Forum: General Discussion: Coroutines


unevenprankster
2025/08/02 15:00
Can FixScript handle cooperative multitasking (yielding)? I haven't been able to find that implemented in one of the libraries, and the Task one is very daunting and likely not what I'm looking for.
jezek2
2025/08/02 15:49
It is in the development version which is not released yet. It needs some more work (mostly to add support for other than x86 architectures and WebAssembly).

It provides stackful coroutines in two modes:

a) using a shared big stack where only the used portion is copied out when suspending (and copied back when resuming), this is the default mode
b) using a dedicated stack of chosen size, this has about 10x faster switch time, but when you use it with too small stack you can get a hard crash

The stackful coroutines do not have any special syntax and you can call functions (including native ones) normally. The performance is best suited for buffered I/O and not for implementing things like iterators where switch time dominates.

There is also a plan to support stackless coroutines in the form of generators (mostly to support iterators), a function that is converted to a state machine under the hood and allow to return any number of values when yielding. But no actual work has been done on it yet. The implementation will be a token processor without any need for native support.

In the meantime the Task together with Channels should be comfortable for multithreading. Can you elaborate which part do you find daunting and what use case do you have? Maybe things could be improved or better documented.

Another alternative is to use async I/O which is using callbacks, or you can use a simple "polling" approach to I/O where you use non-blocking reads in a loop with a small sleep (like 10ms). This is enough to not take a lot of CPU but still going through the loop continuously.
unevenprankster
2025/08/02 16:13
Thanks for the reply! My use case is implementing state machines for actors in a game, as well as animations for things like cutscenes and UI where it's significantly simpler scripting them as a sequence of steps that gets paused and resumed.
jezek2
2025/08/04 13:42
I've created a first version of stackless coroutines, you can download it here:

https://www.fixscript.org/tmp/fixscript-coroutines-20250804.zip

There is a short documentation at the start of the "coroutines.fix" file. The "coroutine.fix" (without 's') is automatically imported by the token processor.

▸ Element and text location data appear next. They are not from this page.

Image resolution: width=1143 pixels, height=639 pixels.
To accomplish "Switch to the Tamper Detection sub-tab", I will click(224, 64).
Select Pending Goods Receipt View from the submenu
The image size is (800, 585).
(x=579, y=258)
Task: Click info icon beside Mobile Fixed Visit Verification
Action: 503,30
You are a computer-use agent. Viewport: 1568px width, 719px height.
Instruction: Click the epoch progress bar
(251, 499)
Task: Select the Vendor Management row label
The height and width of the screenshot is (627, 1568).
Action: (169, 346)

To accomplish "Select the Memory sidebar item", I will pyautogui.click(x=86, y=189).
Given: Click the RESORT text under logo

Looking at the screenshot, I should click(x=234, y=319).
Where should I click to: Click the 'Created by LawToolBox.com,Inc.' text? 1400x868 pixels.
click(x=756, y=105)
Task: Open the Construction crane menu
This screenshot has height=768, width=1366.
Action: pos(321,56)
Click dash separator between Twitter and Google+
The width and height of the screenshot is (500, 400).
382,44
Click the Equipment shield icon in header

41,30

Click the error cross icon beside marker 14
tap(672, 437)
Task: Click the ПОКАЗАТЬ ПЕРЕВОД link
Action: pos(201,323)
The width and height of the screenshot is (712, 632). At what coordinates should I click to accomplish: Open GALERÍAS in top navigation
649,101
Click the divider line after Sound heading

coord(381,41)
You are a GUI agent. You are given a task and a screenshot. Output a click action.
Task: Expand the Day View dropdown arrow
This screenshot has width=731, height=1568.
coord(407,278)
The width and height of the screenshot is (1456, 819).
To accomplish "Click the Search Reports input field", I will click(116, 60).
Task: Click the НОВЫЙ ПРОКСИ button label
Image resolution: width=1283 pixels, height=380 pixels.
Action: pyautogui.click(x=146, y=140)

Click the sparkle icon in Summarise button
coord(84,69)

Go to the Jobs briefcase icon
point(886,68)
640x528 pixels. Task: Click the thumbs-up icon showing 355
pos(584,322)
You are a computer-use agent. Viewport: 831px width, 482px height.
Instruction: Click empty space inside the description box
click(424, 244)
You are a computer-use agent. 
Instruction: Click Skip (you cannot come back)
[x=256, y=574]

I think for your use case the stackless coroutines are probably the best option. But you'll be able to compare it with the stackful implementation once it's released.

Let me know if it suits your needs or something needs to be improved/changed or if you find any bugs.
unevenprankster
2025/08/04 19:29
This is exactly what I was looking for, thanks! I'll be trying it out as well exploring more of FixScript for my project.